## WHAT YOU HAVE TO DO
Beginning with the line that holds "Click the reminder title for Ben Cook", write out each line exactly as it stands until the end of the data, and include no pictures.

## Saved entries
[Start of section]
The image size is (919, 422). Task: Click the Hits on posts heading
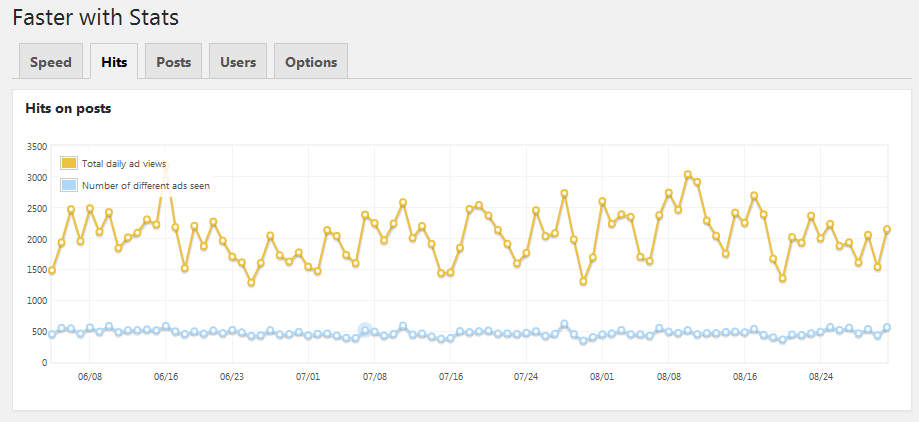tap(69, 108)
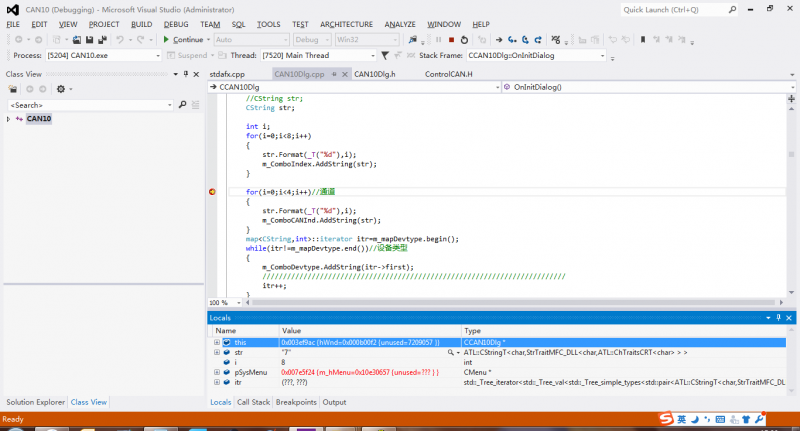The width and height of the screenshot is (800, 431).
Task: Open Class View settings gear icon
Action: pyautogui.click(x=60, y=89)
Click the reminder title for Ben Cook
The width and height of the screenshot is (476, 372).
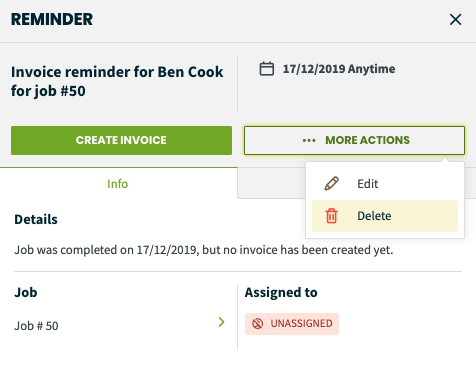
[End of section]
## ANSWER TO THIS PROBLEM
Click the reminder title for Ben Cook
The width and height of the screenshot is (476, 372).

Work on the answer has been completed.